EXCERPTED TEXT:
▬▬▬▬▬▬▬▬▬▬
II. Applicable Legal Standards
To survive a motion to dismiss under Fed.R.Civ.P. 12(b)(6), the subject pleading must contain sufficient factual matter to state a claim for relief that is actionable as a matter of law and “‘plausible on its face.'” Ashcroft v. Iqbal, 556 U.S. 662, 678 (2009) (quoting Bell Atl. Corp. v. Twombly, 550 U.S. 544, 570 (2007)). “The plausibility standard invites a two-step pavane.” A.G. ex rel. Maddox v. Elsevier, Inc., 732 F.3d 77, 80 (1st Cir. 2013) (citing Grajales v. P.R. Ports Auth., 682 F.3d 40, 45 (1st Cir. 2012)). First, the court “‘must separate the complaint's factual allegations (which must be accepted as true) from its conclusory legal allegations (which need not be credited).'” Id. (quoting Morales-Cruz v. Univ. of P.R., 676 F.3d 220, 224 (1st Cir. 2012)). Second, the court “must determine whether the remaining factual content allows a ‘reasonable inference that the defendant is liable for the misconduct alleged.'” Id. (quoting Morales-Cruz, 676 F.3d at 224 (internal quotation marks omitted)).
▬▬▬▬▬▬▬▬▬▬
GIVEN ENTRIES:
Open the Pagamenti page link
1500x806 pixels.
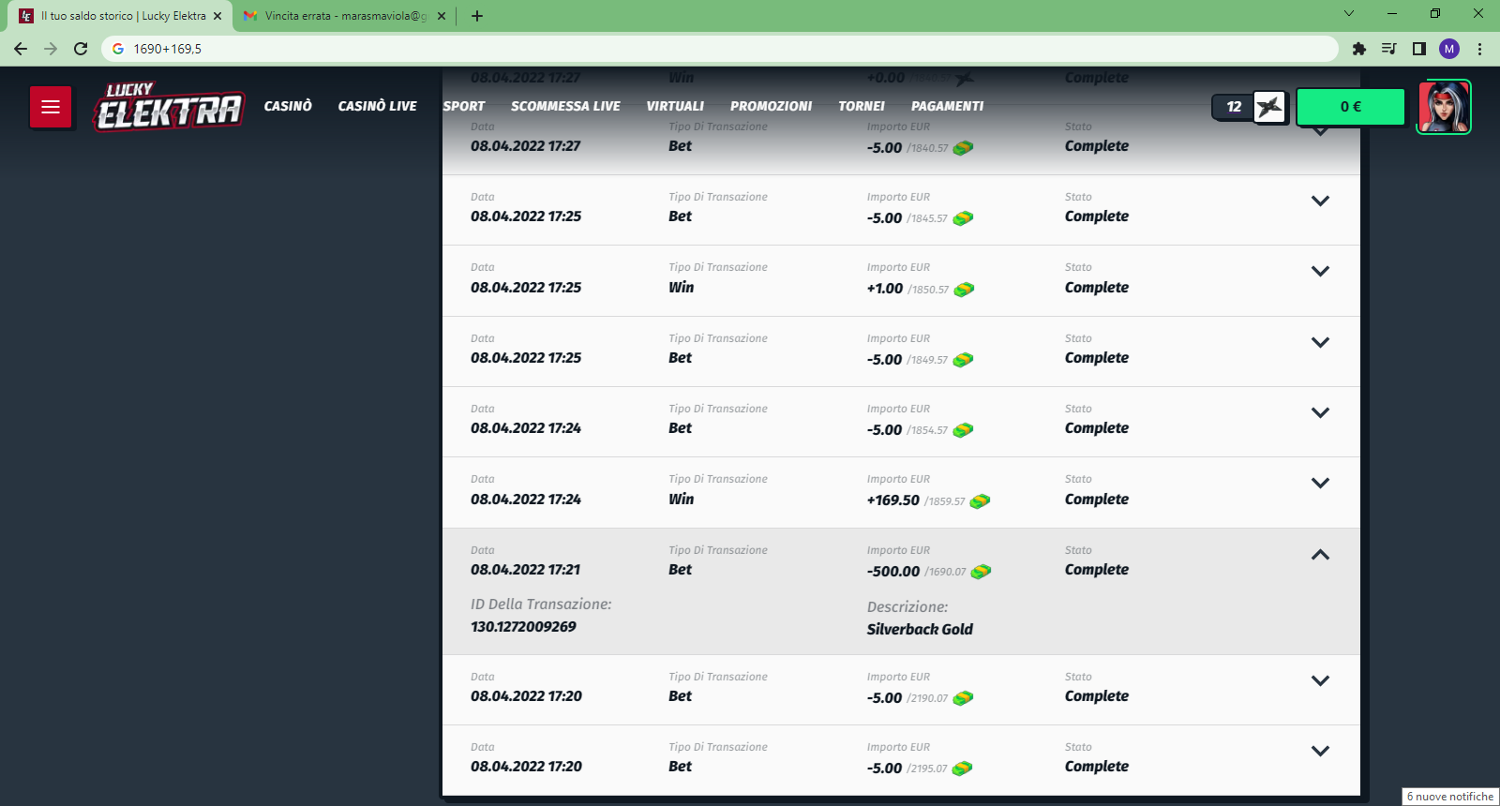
▬▬▬▬▬▬▬▬▬▬
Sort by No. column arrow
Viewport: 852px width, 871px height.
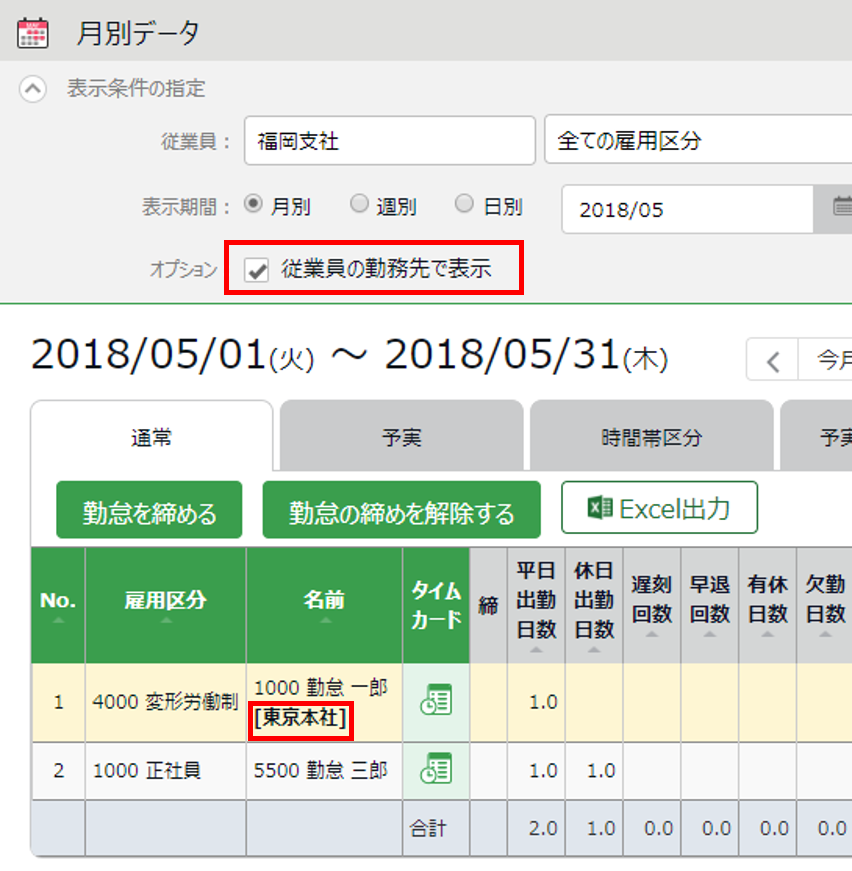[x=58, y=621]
▬▬▬▬▬▬▬▬▬▬
DIRECTIONS:
a) According to the excerpt on applicable legal standards, what must the court separate in the first step of the plausibility standard?
b) Please put the rows from the line containing "Sort by No. column arrow" down to the line containing "[x=58, y=621]", both included, into a JSON list of strings with one string per line and no blank lines. Leave the pictures out.

FULL ANSWERS:
a) The complaint's factual allegations, which must be accepted as true, from its conclusory legal allegations, which need not be credited.

b)
[
  "Sort by No. column arrow",
  "Viewport: 852px width, 871px height.",
  "[x=58, y=621]"
]